▼
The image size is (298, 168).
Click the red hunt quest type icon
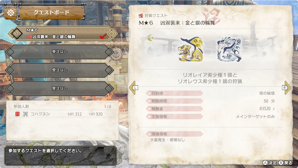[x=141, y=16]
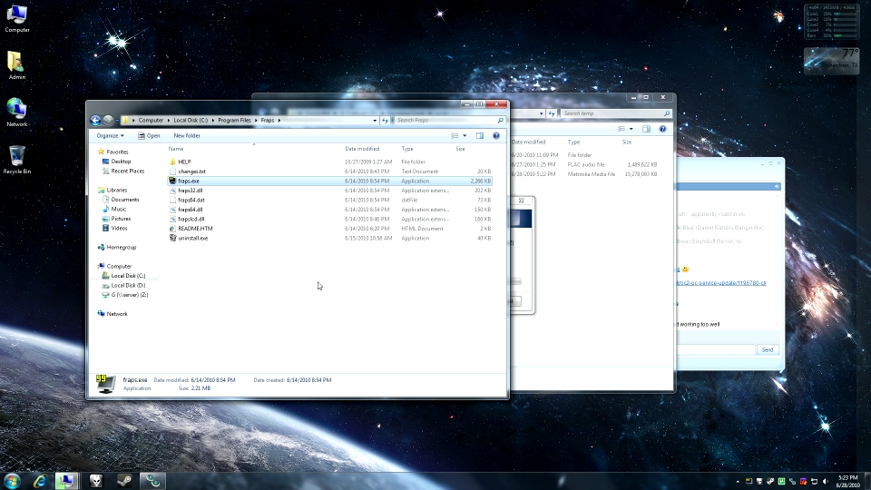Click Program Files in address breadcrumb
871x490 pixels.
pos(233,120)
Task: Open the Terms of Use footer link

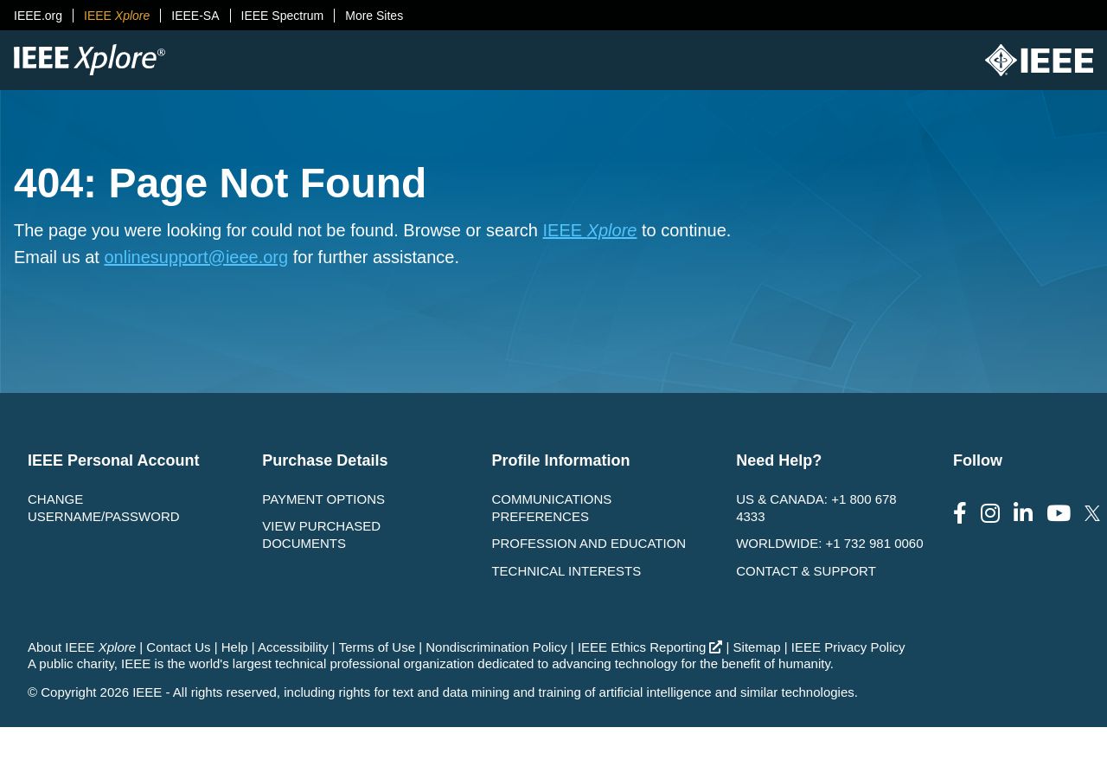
▲
▼
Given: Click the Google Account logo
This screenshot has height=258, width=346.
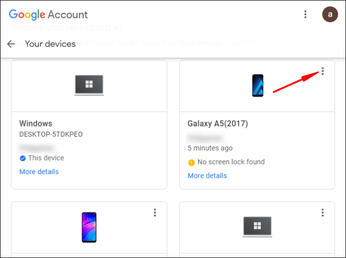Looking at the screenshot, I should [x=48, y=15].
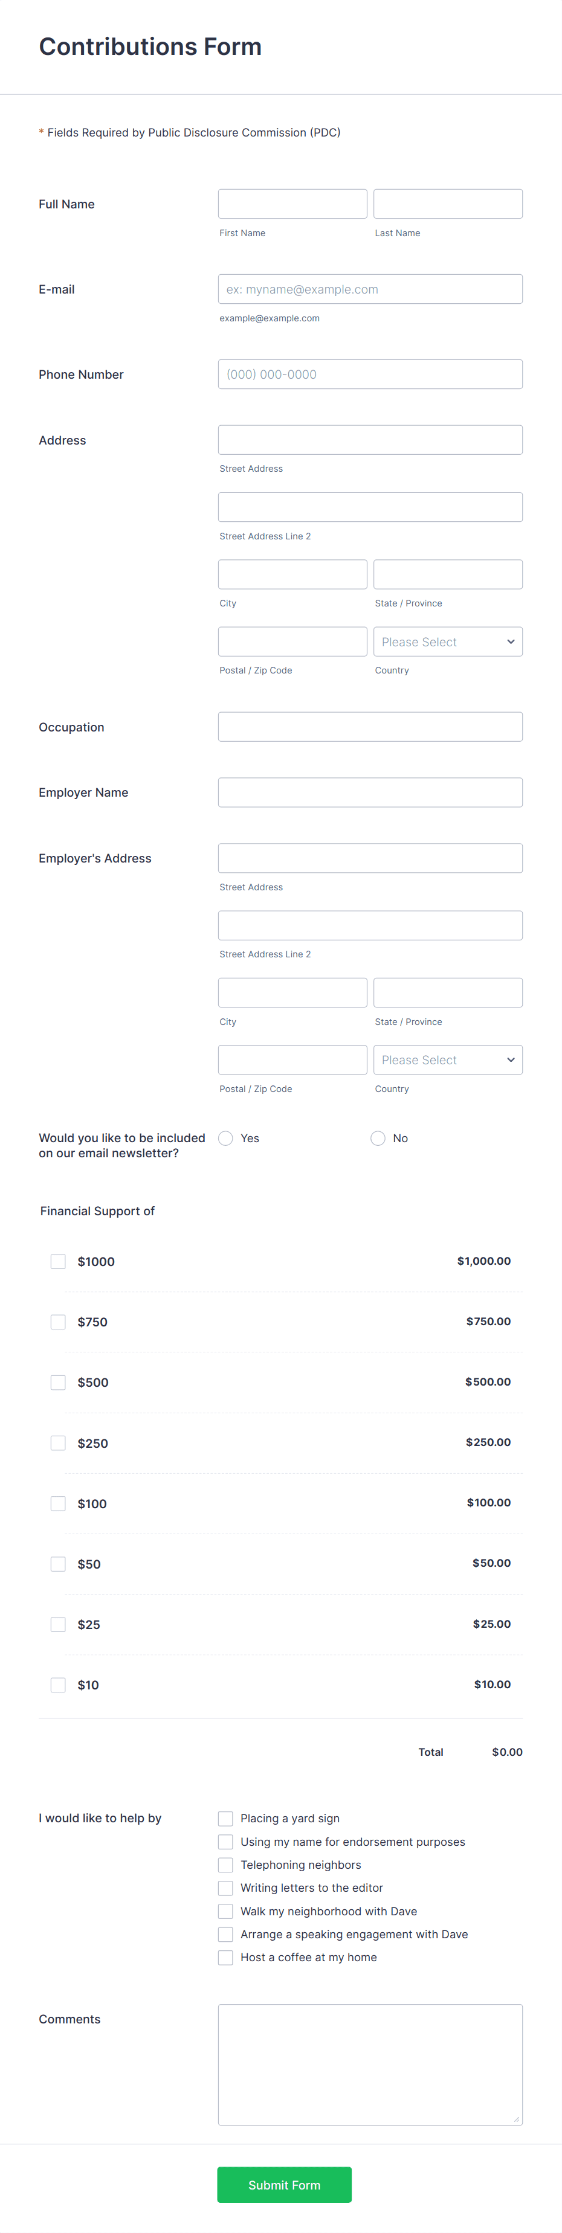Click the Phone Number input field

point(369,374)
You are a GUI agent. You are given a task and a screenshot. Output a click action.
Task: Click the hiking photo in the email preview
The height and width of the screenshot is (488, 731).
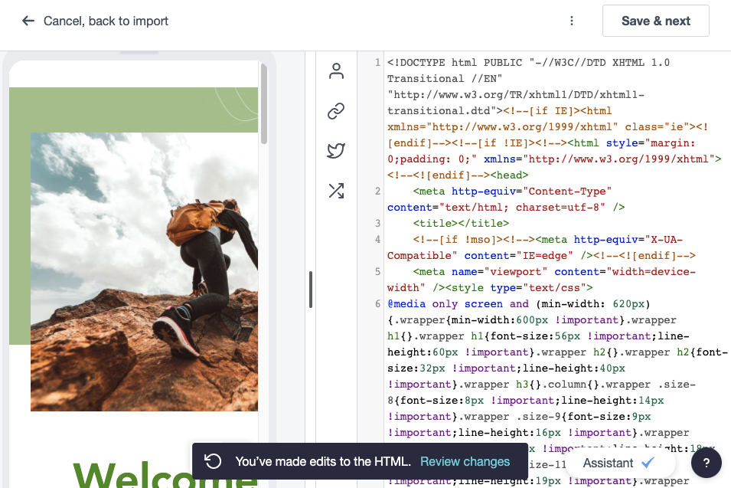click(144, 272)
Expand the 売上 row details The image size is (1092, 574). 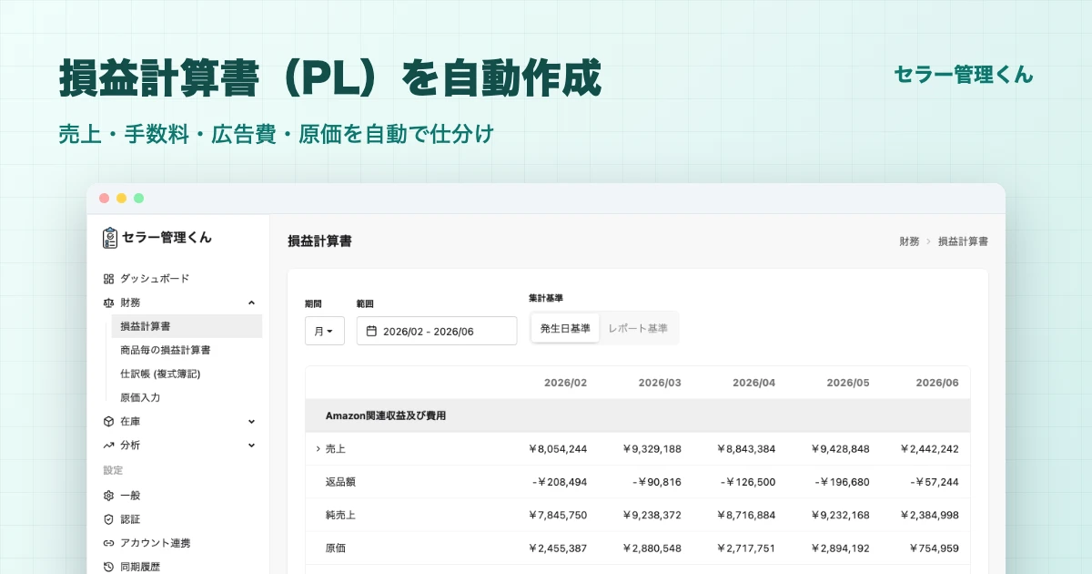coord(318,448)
▲
Gib alles von der Zeile mit „The image size is (298, 168).“ bis hinunter zur Zeile mit „Task: Open the Terms of Use footer link“ unverändert aus, beide Zeilen eingeschlossen. Die Bilder lässt du in der Antwort weg.

The image size is (298, 168).
Click the red hunt quest type icon
[x=141, y=16]
Click Program Files in address breadcrumb
871x490 pixels.
pos(233,120)
Task: Open the Terms of Use footer link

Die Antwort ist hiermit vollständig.